Milton era un brutto: alto, scarno, curvo di spalle. Aveva la pelle spessa e pallidissima, ma capace di infoscarsi al minimo cambiamento di luce o di umore. A ventidue anni, già aveva ai lati della bocca due forti pieghe amare, e la fronte profondamente incisa per l’abitudine di stare quasi di continuo aggrottato. I capelli erano castani, ma mesi di pioggia e di polvere li avevano ridotti alla più vile gradazione di biondo. All’attivo aveva solamente gli occhi, tristi e ironici, duri e ansiosi, che la ragazza meno favorevole avrebbe giudicato più che notevoli. Aveva gambe lunghe e magre, cavalline, che gli consentivano un passo esteso, rapido e composto.

Sono certi vocaboli che adesso è raro incontrare in un testo a dare alle pagine di Fenoglio (e, nella mia memoria, anche a quelle di Pavese, Pratolini e molti altri scrittori della prima metà del secolo ormai scorso) una diversa sonorità, pur se si legge in silenzio, com’è normale, un ritmo particolare.

Il romanzo racconta di Milton, un partigiano badogliano, degli azzurri cioè, in contrapposizione ai rossi, di matrice comunista, e del suo amore per Fulvia, una ragazza benestante torinese. La vicenda si svolge in quattro giorni, una breve e drammatica odissea personale di Milton alla ricerca di una verità sui rapporti di Fulvia e Giorgio, un amico comune, anche lui partigiano.

Passando vicino alla villa di campagna in cui abitava Fulvia prima dell’armistizio e ormai vuota, Milton si ferma per rivederla e ne visita l’interno con la cameriera, che lo conosce e che parla con lui del tempo che trascorreva con la ragazza e gli racconta delle visite che Giorgio le faceva dopo che lui, Milton, era partito come soldato.

Una volta lasciata la villa Milton ha un solo pensiero: trovare Giorgio per sapere da lui che rapporto aveva con Fulvia, se lei era innamorata di lui e se avevano fatto l’amore, come le parole della cameriera gli hanno lasciato supporre.

Rientrato a Treiso, paese vicino ad Alba dove si trova il presidio partigiano a cui appartiene, Milton ottiene dal suo comandante, Leo, il permesso di recarsi il giorno successivo al paese vicino in cui si trova il gruppo di Giorgio.

Scopre però che Giorgio è stato fatto prigioniero dall’esercito fascista e, probabilmente, verrà fucilato molto presto. La sola possibilità di salvarlo è uno scambio di prigionieri, ma le brigate partigiane della zona, azzurre o rosse che siano, non ne hanno. Milton allora decide di provare a catturare un soldato nemico e, dopo tanto camminare sotto la pioggia e nel fango, ci riesce. Quando l’uomo, non credendo di servire solo per uno scambio, cerca di fuggire, Milton si vede costretto ad ucciderlo.

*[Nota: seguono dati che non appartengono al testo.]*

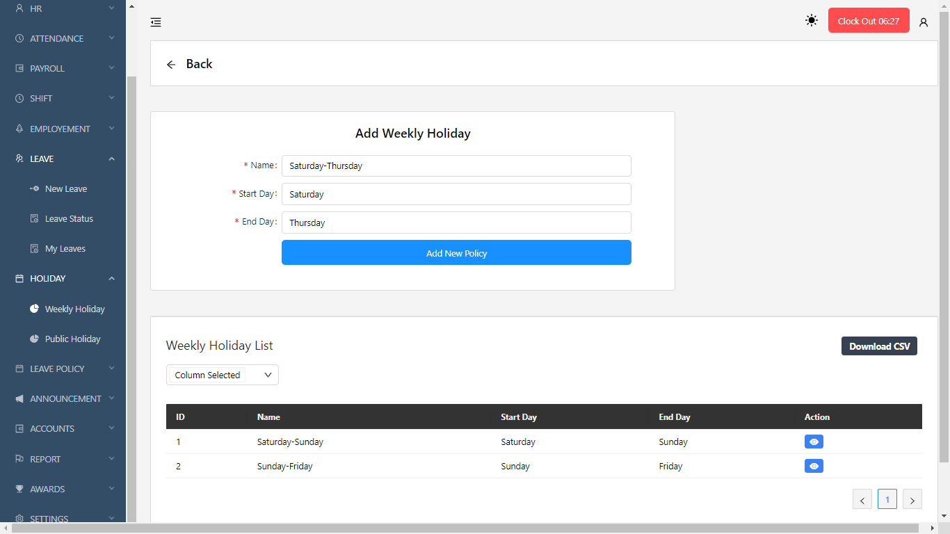This screenshot has width=950, height=534.
Task: Click the Weekly Holiday pie icon
Action: click(x=34, y=309)
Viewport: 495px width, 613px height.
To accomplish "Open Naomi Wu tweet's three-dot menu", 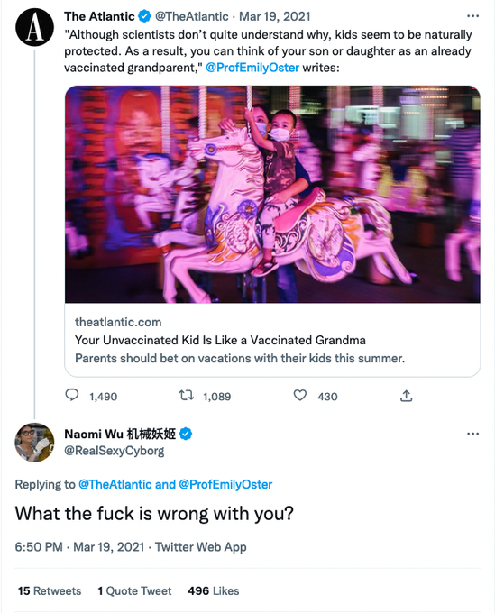I will [472, 434].
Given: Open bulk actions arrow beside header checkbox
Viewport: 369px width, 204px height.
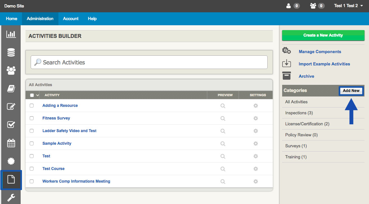Looking at the screenshot, I should click(x=37, y=95).
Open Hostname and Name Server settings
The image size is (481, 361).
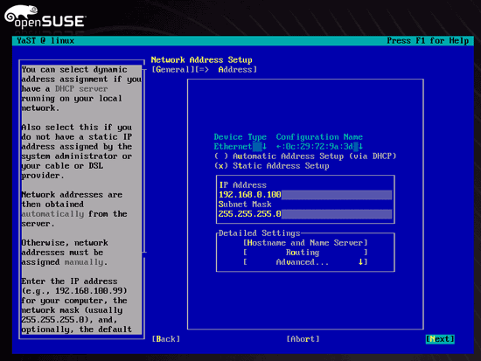click(305, 243)
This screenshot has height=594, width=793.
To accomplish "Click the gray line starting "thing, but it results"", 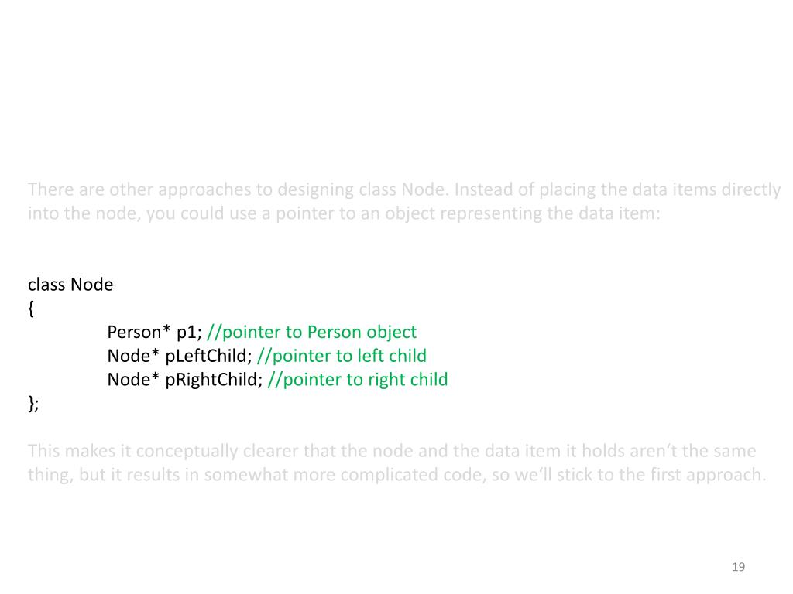I will (397, 474).
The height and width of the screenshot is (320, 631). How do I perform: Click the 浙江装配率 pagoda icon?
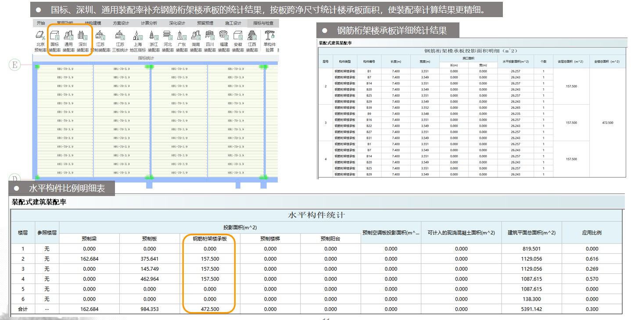click(x=153, y=36)
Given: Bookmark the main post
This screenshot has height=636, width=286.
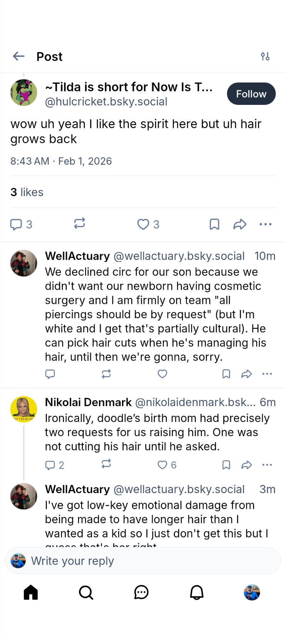Looking at the screenshot, I should click(214, 224).
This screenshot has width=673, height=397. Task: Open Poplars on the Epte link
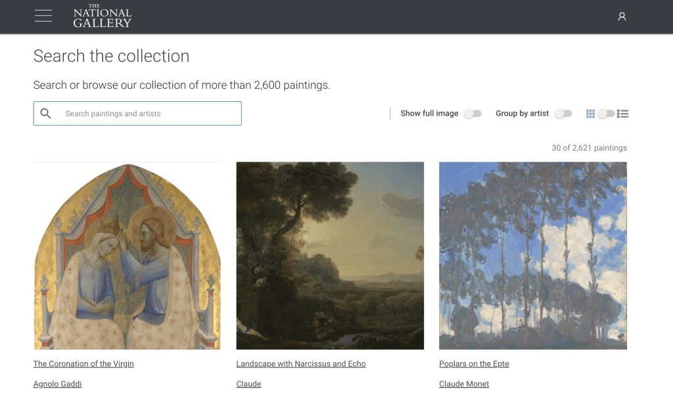[474, 364]
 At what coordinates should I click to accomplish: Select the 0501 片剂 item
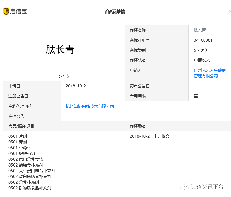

Il giorno dopo si dirige verso la villa per farsi “ripetere tutto per filo e per segno” dalla cameriera e togliersi il dubbio che lo tormenta. Alla villa, però, ci sono soldati dovunque e a Milton non resta che fuggire. E corre via, cercando di scansare le pallottole, scivolando nel fango. E corre, corre. Sfugge ai soldati ma ancora corre. Fino che crolla.

La storia è pervasa di malinconia e dalla consapevolezza che il dubbio di Milton, in realtà, sia quasi una certezza. Ma c’è anche la determinazione del giovane che, per avere una risposta sicura, tenta un cosa quasi impossibile come quella di fare tutto da solo un prigioniero da scambiare con l’amico. E poi ci sono la campagna, la nebbia, il fango, la pioggia, i rifugi di fortuna in cui trascorrono le notti i partigiani, il poco cibo, gli abiti sporchi, il freddo. Il mondo in cui si muove Milton è reso in modo vivo, sembra di vederli e sentirli, quei giovani resi vecchi dall’esperienza e dalla probabilità che vecchi davvero non diventeranno, consci dell’ineluttabilità della scelta compiuta e della lotta intrapresa. Così la questione privata di Milton pare una cosa assurda, in un momento come quello: come si può pensare all’amore quando si deve vivere nascosti, quando si deve combattere? Ma non lo è, assurda. Perché è per quello, cioè per un amore, per un luogo in cui vivere in pace e magari ascoltare Over The rainbow, il disco che Milton aveva regalato a Fulvia sacrificando tre giorni di sigarette per acquistarlo, che i partigiani combattono. Combattono e muoiono per la vita, e l’amore, un amore come quello di Milton per Fulvia è vita.